Performance and Mechanism of Improved Soluble Organic Carbon Recovery from Municipal Wastewater through the Coagulation-Enhanced High-Rate Contact Stabilization Process

High-rate contact stabilization is promising to capture organic carbon from municipal wastewater; however, its engineering application is restricted due to its poor capability of removing soluble organic matter (particle size < 0.1 μm). In this work, the carbon capture efficiency and robustness of the coagulation-enhanced high-rate contact-stabilized process for treating municipal wastewater with a varied content of soluble organic matter was comprehensively evaluated. Results showed that the high-rate contact stabilization process did not perform well in the removal and capture of influent organic substances with a high proportion of soluble components. Adding coagulants into the above process favored organic carbon capture, whose recovery efficiency could reach up to 60% even under the 90% influent soluble chemical oxygen demand condition.

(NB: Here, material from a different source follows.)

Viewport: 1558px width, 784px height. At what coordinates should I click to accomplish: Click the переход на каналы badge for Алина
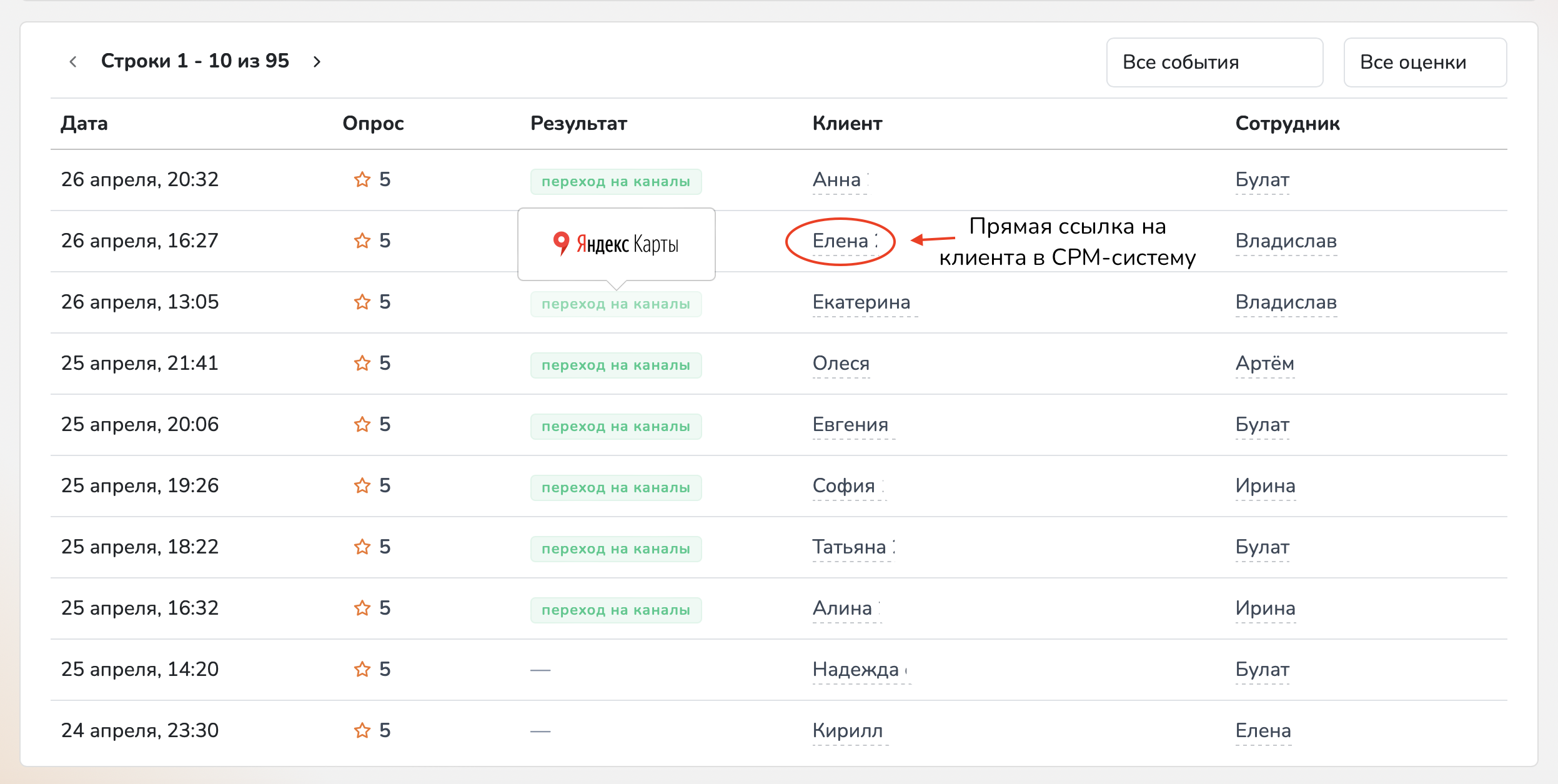(615, 610)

Mechanism analysis revealed that the hydrolyzed product of the coagulant would adsorb dissolved components to form colloid and subcolloid particles, which was favored for further capture by sludge. The fitting result of the neutral community model indicated that both deterministic environmental factors and random processes influence the succession of sludge community. This work implied that the coagulation-enhanced high-rate contact stabilization process is feasible to recover organic carbon from municipal wastewater, which may shed a promising light for sustainable carbon control and management.